* _TEXT SHOWN_
★ ★ ★

- Born: August 25, 1927 Tampa, Florida, U.S.
- Died: June 13, 2019 (aged 91) Tampa, Florida, U.S.
- Occupation: Insurance executive
- Football career

No. 79
- Position: Quarterback

Personal information
- Listed weight: 165 lb (75 kg)

Career information
- High school: Hillsborough
- College: Florida (1945, 1948–1950)

= Angus Williams (American football) =

American football player (1927–2019)

Angus Williams (August 25, 1927 - June 13, 2019) was an American college football player and well-known insurance executive of Tampa, Florida. One source calls him "star of the 1945 Gators". After a two-year stint in the army during World War II, he returned to the Gators in 1948. He spent most of the 1948 season as the backup to Doug Belden but started the Furman game on October 29 after Belden suffered an injury. However, Williams suffered a season-ending knee injury against Furman. He became the full-time starter in 1949. The first touchdown in the victory over Georgia in 1949 was a 37-yard pass from Williams to Don Brown followed by a 21-yard run from Chuck Hunsinger. He returned a punt for the touchdown in the 7-6 loss to Miami in 1949. Williams was captain of the 1950 team. He is a member of Hillsborough High's athletic hall of fame.

★ ★ ★

* _WHAT TO DO_
Reproduce the part of the Angus Williams profile between "- Occupation: Insurance" and "Florida (1945, 1948–1950)", inclusive, with "Quarterback" updated to "Halfback".

Saved entries
★ ★ ★

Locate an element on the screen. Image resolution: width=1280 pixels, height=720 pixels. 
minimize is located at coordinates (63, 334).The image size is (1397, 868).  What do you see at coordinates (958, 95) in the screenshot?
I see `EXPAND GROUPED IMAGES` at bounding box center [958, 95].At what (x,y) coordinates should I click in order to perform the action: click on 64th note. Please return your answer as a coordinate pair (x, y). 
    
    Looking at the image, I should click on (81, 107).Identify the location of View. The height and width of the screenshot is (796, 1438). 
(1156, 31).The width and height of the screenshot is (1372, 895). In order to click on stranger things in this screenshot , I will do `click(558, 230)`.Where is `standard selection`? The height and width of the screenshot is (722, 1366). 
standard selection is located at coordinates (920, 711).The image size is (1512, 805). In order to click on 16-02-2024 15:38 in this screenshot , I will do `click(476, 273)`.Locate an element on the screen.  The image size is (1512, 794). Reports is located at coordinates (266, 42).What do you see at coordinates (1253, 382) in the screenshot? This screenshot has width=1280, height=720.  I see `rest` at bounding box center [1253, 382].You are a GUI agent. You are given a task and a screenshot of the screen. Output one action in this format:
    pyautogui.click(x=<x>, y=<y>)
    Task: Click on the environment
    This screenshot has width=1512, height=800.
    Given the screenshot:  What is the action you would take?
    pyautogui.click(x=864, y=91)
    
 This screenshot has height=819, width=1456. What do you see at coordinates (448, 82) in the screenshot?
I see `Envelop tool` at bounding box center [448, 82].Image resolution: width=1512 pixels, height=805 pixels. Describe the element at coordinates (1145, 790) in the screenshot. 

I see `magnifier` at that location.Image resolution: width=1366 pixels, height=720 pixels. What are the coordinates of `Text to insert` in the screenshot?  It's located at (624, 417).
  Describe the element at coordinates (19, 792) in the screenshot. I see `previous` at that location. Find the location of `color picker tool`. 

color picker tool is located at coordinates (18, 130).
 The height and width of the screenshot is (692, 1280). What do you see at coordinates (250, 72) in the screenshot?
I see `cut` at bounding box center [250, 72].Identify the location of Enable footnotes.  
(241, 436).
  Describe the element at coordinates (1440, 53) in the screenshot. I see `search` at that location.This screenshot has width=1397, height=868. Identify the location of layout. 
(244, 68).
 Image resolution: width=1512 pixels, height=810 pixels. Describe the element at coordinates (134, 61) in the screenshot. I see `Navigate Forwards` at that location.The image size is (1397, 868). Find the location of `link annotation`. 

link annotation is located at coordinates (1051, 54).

★ ★ ★

* _COMPLETED TASK_
- Occupation: Insurance executive
- Football career

No. 79
- Position: Halfback

Personal information
- Listed weight: 165 lb (75 kg)

Career information
- High school: Hillsborough
- College: Florida (1945, 1948–1950)